Leigh Dovey: I find scriptwriting pretty straight forward, but I have had a ridiculous amount of practice. It’s still hard work but the process and ideas just come naturally. Directing the film should have scared me, but I think I wanted to do it so badly and was so busy and immersed that I couldn’t afford to be scared at the time, so the directing thing was fairly straight forward as well. I think if you surround yourself with good people and break everything down into small chunks it’s all very do-able. It’s definitely tougher than writing though, you have project confidence all the time, be there for everybody, have an answer for everything.

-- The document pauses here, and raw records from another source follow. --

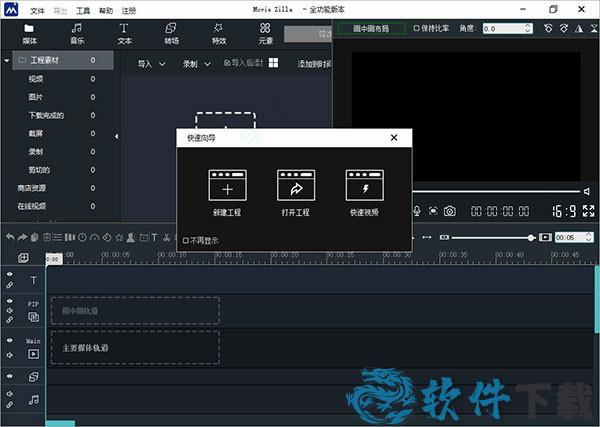Click the 快速视频 (Quick Video) icon
The height and width of the screenshot is (427, 600).
pos(365,186)
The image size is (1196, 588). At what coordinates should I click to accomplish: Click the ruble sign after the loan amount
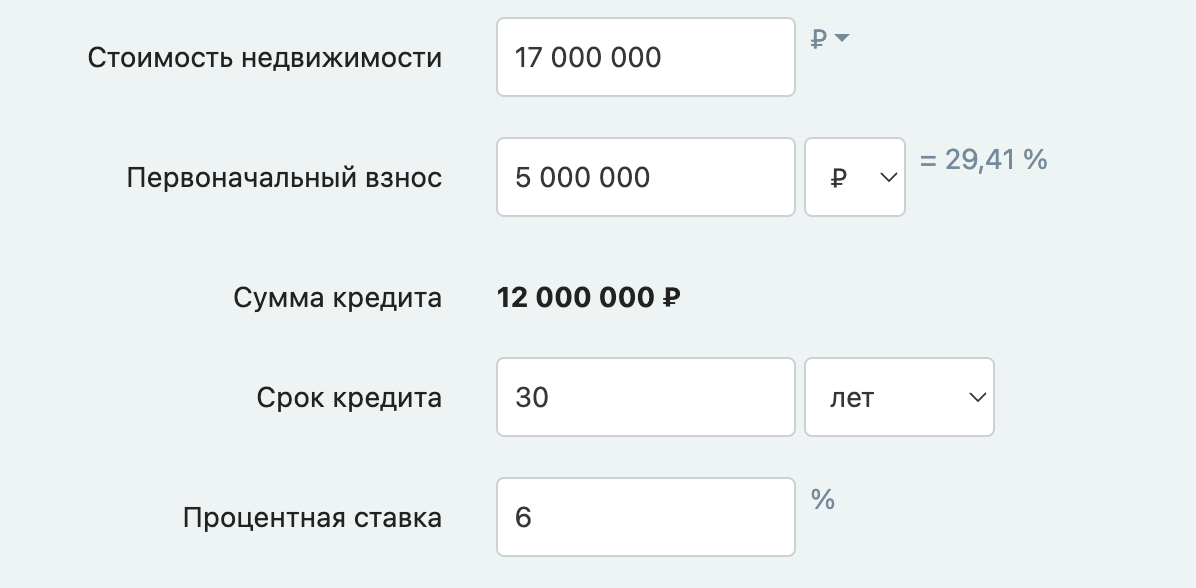(x=672, y=297)

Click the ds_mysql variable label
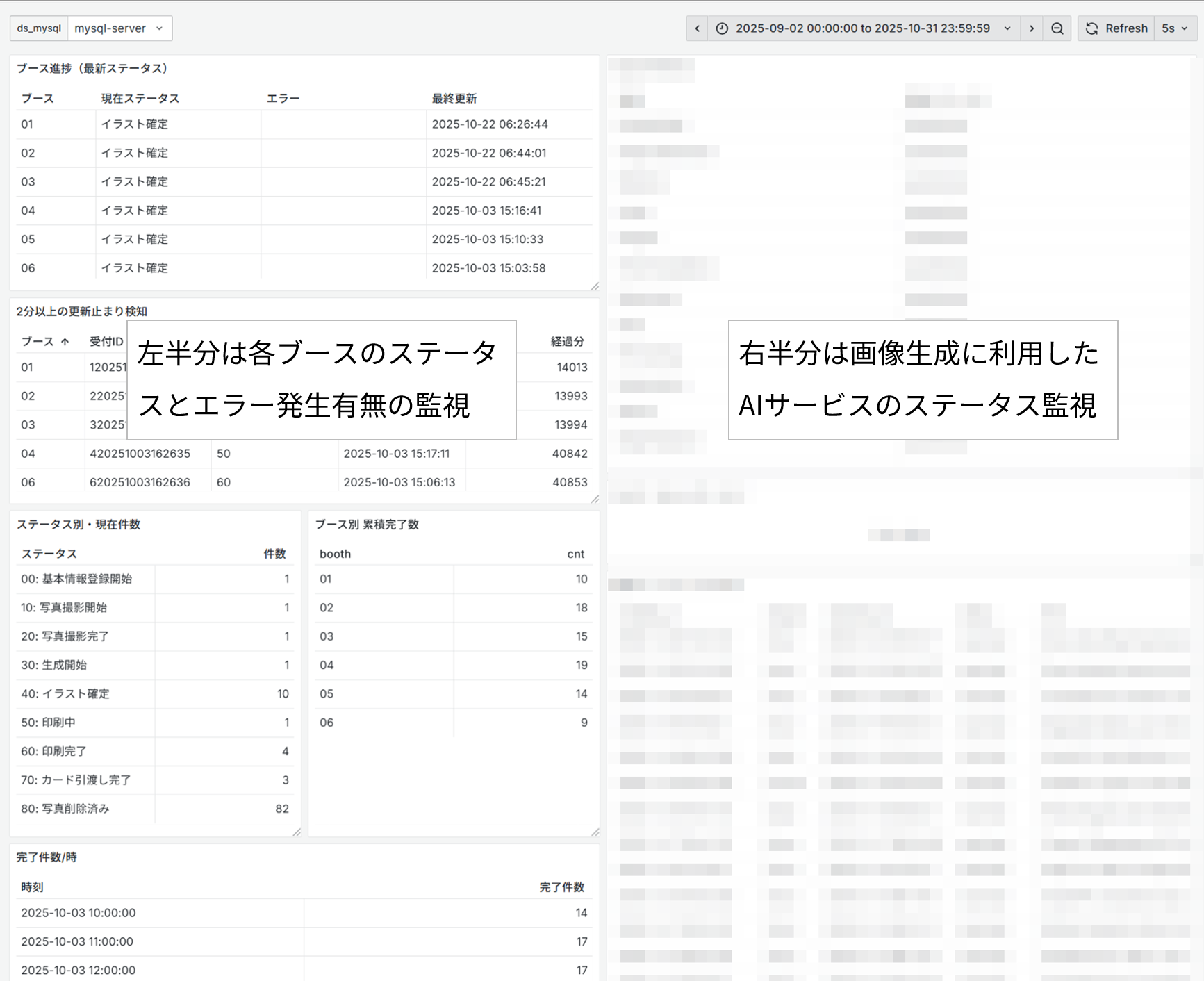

Love Horror: The Fallow Field is a very British movie with strong pagan overtones, reminiscent of such classics as The Wicker Man and Blood on Satan’s Claw. Which movies influenced the film’s story and style?

Leigh Dovey: Blood on Satan’s Claw and The Wicker Man without a doubt. I think there’s a bit of Witchfinder General in there too and a big nod to Ozzie nature horror The Long Weekend. Then there’s a whole raft of other influences lurking about from Stephen King to Deathline to The Living Dead at The Manchester Morgue. I saw Pete Walker’s Frightmare after making it and found there’s a lot of parallels there, though I had seen The House of Whipcord when I was younger. And of course not many horror directors escape the influence of early Carpenter do they?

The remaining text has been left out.